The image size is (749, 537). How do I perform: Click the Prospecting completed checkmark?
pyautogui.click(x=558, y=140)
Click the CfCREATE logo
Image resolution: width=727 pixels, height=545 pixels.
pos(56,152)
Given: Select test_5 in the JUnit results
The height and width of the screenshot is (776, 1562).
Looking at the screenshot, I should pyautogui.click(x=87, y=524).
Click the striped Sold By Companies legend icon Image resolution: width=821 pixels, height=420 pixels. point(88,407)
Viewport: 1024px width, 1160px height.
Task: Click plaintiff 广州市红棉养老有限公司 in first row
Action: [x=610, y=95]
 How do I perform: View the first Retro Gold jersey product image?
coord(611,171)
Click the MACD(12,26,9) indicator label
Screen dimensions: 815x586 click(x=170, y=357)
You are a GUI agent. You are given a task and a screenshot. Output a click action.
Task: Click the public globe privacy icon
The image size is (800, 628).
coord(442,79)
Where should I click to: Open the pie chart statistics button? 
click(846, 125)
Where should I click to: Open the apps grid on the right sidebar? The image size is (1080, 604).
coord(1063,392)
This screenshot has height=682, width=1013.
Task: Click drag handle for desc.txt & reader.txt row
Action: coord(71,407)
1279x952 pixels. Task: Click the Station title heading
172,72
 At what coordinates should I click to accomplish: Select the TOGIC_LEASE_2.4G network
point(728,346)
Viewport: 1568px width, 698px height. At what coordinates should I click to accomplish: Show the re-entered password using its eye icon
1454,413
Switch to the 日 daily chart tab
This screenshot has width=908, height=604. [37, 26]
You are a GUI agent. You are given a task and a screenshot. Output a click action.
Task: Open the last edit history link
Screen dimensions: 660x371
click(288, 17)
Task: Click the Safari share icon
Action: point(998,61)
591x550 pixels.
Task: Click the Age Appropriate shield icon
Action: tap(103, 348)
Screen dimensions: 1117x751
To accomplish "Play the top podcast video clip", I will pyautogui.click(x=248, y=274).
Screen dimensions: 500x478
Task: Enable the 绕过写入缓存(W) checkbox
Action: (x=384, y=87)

Task goal -> Your answer must be the full listing above, printed exactly as it stands.

Your response ->
The image size is (749, 537). How do I perform: Click the Prospecting completed checkmark?
pyautogui.click(x=558, y=140)
Click the CfCREATE logo
Image resolution: width=727 pixels, height=545 pixels.
pos(56,152)
Given: Select test_5 in the JUnit results
The height and width of the screenshot is (776, 1562).
Looking at the screenshot, I should pyautogui.click(x=87, y=524).
Click the striped Sold By Companies legend icon Image resolution: width=821 pixels, height=420 pixels. point(88,407)
Viewport: 1024px width, 1160px height.
Task: Click plaintiff 广州市红棉养老有限公司 in first row
Action: [x=610, y=95]
 How do I perform: View the first Retro Gold jersey product image?
coord(611,171)
Click the MACD(12,26,9) indicator label
Screen dimensions: 815x586 click(x=170, y=357)
You are a GUI agent. You are given a task and a screenshot. Output a click action.
Task: Click the public globe privacy icon
The image size is (800, 628).
coord(442,79)
Where should I click to: Open the pie chart statistics button? 
click(846, 125)
Where should I click to: Open the apps grid on the right sidebar? The image size is (1080, 604).
coord(1063,392)
This screenshot has height=682, width=1013.
Task: Click drag handle for desc.txt & reader.txt row
Action: coord(71,407)
1279x952 pixels. Task: Click the Station title heading
172,72
 At what coordinates should I click to accomplish: Select the TOGIC_LEASE_2.4G network
point(728,346)
Viewport: 1568px width, 698px height. At what coordinates should I click to accomplish: Show the re-entered password using its eye icon
1454,413
Switch to the 日 daily chart tab
This screenshot has width=908, height=604. [37, 26]
You are a GUI agent. You are given a task and a screenshot. Output a click action.
Task: Open the last edit history link
Screen dimensions: 660x371
click(288, 17)
Task: Click the Safari share icon
Action: point(998,61)
591x550 pixels.
Task: Click the Age Appropriate shield icon
Action: tap(103, 348)
Screen dimensions: 1117x751
To accomplish "Play the top podcast video clip", I will pyautogui.click(x=248, y=274).
Screen dimensions: 500x478
Task: Enable the 绕过写入缓存(W) checkbox
Action: (x=384, y=87)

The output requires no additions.